PBS this week trotted out a show called The Electric Company. Here are two clips.
Pretty standard fare for current "educational" kid's shows. Bland, freshly-scrubbed multi-culti cast, dull flash animation, a level of professionalism but not a trace of wit or invention. There are songs, too, mostly hip-hop lite, the kind of thing designed to be as inoffensive (oh, and instructional, of course) as possible.

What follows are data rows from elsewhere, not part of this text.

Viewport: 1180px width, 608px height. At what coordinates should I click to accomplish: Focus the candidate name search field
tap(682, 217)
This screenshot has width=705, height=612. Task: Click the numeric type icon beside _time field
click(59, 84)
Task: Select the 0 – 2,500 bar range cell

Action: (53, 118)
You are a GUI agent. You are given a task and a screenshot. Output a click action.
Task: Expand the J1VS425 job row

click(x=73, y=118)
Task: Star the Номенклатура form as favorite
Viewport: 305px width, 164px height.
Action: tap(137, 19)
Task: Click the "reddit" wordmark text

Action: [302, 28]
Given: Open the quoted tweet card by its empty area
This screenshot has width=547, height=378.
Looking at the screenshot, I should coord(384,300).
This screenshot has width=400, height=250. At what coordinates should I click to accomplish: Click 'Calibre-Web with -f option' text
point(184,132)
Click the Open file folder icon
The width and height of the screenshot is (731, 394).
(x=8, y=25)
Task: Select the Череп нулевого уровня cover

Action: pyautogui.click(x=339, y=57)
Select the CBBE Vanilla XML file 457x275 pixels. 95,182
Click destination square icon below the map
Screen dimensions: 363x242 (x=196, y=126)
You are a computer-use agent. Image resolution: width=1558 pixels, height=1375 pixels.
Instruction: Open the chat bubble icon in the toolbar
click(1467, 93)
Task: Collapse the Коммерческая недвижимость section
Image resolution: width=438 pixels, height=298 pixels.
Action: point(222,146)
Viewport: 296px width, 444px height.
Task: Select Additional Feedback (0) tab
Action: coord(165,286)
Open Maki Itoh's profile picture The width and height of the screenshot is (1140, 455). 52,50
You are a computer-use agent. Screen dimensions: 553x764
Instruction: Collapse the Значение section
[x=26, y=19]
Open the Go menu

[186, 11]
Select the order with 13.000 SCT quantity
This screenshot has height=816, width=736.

Which is fine, I guess, but why call the show The Electric Company? Why claim it as an updated version of the coolest kid's show ever? Produced in the early to mid-seventies, but shown in reruns until the eighties, the original was designed to teach kids simple language and grammar concepts, but what it really did was showcase a variety of comedy styles, a wide range of animation design and a whole lot of ultra-cool music.
Like its Children's Television Workshop partner Sesame Street, The Electric Company was ostensibly designed for inner city kids, children research claimed lacked basic English skills. Many aspects of the show seem designed specifically to an "urban" audience. Yet those very same elements blew the mind of at least one Iowa farm kid, who had no conception of the wider world beyond his own small area and the white, white kids he knew. So, sitting in his first grade class, watching Morgan Freeman's unbelievably funky Easy Rider strut onto the scene and duet with Rita Moreno--my mind was officially blown.
Leaving aside the retro-cool vibe ("Is that heavy? IS THAT HEAVY?") and slight salaciousness ("He can't seem to get enough"--even as a six-year-old, I understood these two must have had some kind of, uh, history), this is just a kick-ass song. And by the way--Morgan Freeman! Rita Moreno! What an awesome cast The Electric Company had, and not just in front of the camera. Satirical songwriter Tom Lehrer was lured out of retirement to pen a number of tunes, including this absolute classic.
Much of the animation was produced by the great John Hubley and was very individualized. Notice how precise the movement is in this sequence, something that would be impossible with the flash cartoons used in the new show.
Here are a few more brief animated sequences showing the astonishing range of visual and musical styles this show routinely deployed.
Hard to know if other kids were as struck by this wide range of visuals, by the sophisticated wordplay, by the way it combined a funky urban vibe with Borscht Belt shtick. (Did I mention Mel Brooks was an occasional contributor?) Me, I was transported by this show, taken to places I'd never been. It seemed designed to be different, to introduce viewers to new ways of looking at the world. The new Electric Company is clearly intended to be...an educational show. Kids may learn basic grammar from it, but they won't learn anything else, if you know what I mean.